MOA #146 RA #4-49

Flagstaff to Albuquerque

Left Flagstaff at 7, into the cold air, watching the sun struggle above the snowy mountains.  The temperature is in the 40’s but promises to get better as I drop a bit in altitude.  Fierce cross winds keep me steering to the right, only to be blocked for a moment by a hill and then it’s left pressure until the winds return in a few hundred yards.

As the sun gets high enough to not be right in my eyes, the mountains start to give way to high plains with the endless low sagebrush and tan prairie  grasses.  Only hardy animals, both two and four legged, can survive up here.  Fortunately for me, since I’m not that tough anymore, if ever I was, I’m only passing through on my rig, humming along at 60 mph.  The cowboys and cowgirls who lived here a hundred or so years ago would not have imagined this pace, nor this contraption that allows it.  While some folks wax nostalgic for those “simpler” times, I’ll stick with the decades that include these machines.

The warmth that comes with the drop in altitude “down” to 5,000 or so feet, brings with it even more crosswind, making steering a full-time occupation.  This rig tracks wonderfully, usually requiring only modest input in a straight line, but the wind unsettles it a bit.  Not just this one, however, I see tractor-trailers wobbling and correcting as well.   An old song, “Little Deuce Coupe” comes to mind, “….I get pushed out of shape and it’s hard to steer…”.  I’m not a surfer dude or a hot-rodder, but the sentiment is the same.  Not faulting the rig or its setup, just accepting that in these contests, Mother Nature always has the better hand.

Arizona disappears behind me and New Mexico presents itself for inspection.  I explored a lot of this state, and a fair bit of Arizona back in 1984 when I lived here for 11 weeks while working for a law firm in Albuquerque.  I have fond memories of weekend excursions on the old green bike, camping in the hills and just wandering around to see what I could see.  Surely nothing will have changed much in a mere 31 years ?

Lunchtime finds me near  Gallup, so I cruise in and drive the main street which is also Old 66. There I find Glenns Bakery which provides me with a green chile breakfast burrito for lunch and wonderful apple stick pastries and  an almond-paste filled bear claw for dessert.  I take more apple sticks for tomorrow’s pre-breakfast snack.

The highway crests a rise and there is Albuquerque spread out below, looking to my eyes as if she may have put on some girth in the years since I saw her last.  Not criticizing, mind you,  I have too.  I was young then, 35, and had no qualms about exploring all of this area in the Southwest without any navigation tools other than a paper map.  It was the days before all the technical bike gear we have now, so I rode in jeans and a t-shirt, a thin leather jacket (the same one I’d had since I was 18) and boots and a helmet.  I had a rain suit, but often in the parched summer air, I just let myself get wet, knowing that I’d be dry again in minutes.  Now in the age of ATGATT, I’m layered up, much safer but not as “free”.  I camped everywhere then, but now I need a bed and a shower.

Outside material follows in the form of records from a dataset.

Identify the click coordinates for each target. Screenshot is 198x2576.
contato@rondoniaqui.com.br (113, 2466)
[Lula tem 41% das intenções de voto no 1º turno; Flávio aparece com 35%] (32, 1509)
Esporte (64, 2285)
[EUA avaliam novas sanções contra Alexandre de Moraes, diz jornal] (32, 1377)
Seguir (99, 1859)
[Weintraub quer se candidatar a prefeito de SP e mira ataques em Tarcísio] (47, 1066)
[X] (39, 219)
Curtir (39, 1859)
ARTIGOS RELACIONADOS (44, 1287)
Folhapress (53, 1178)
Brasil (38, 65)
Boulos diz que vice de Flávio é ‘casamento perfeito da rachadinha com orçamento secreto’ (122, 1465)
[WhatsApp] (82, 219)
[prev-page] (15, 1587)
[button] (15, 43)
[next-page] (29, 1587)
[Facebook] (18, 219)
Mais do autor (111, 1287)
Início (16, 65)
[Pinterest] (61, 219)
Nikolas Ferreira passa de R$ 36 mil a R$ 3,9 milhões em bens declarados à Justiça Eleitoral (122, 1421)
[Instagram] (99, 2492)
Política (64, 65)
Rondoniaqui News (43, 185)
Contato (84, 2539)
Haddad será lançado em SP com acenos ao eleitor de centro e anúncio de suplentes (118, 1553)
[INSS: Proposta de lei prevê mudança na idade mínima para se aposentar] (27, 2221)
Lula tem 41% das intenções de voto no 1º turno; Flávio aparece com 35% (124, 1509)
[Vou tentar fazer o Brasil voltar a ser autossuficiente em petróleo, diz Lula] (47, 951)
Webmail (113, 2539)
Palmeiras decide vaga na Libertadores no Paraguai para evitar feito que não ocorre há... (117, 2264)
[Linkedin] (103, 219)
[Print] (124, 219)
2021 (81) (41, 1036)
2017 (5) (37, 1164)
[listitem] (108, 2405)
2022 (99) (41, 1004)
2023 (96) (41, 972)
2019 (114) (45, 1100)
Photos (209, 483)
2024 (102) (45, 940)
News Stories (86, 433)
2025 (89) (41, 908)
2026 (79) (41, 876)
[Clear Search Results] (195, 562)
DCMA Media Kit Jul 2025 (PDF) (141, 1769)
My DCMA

I select a Motel 6, which offers a cheap room to AARP members (something else I couldn’t have imagined considering in 1984).  By chance, since I don’t really recognize much here now, the motel is within blocks of my old apartment and the street names begin to come back to me.  The BMW dealer is about 4 miles away (not the same one that was here back then) and I plan to see them tomorrow.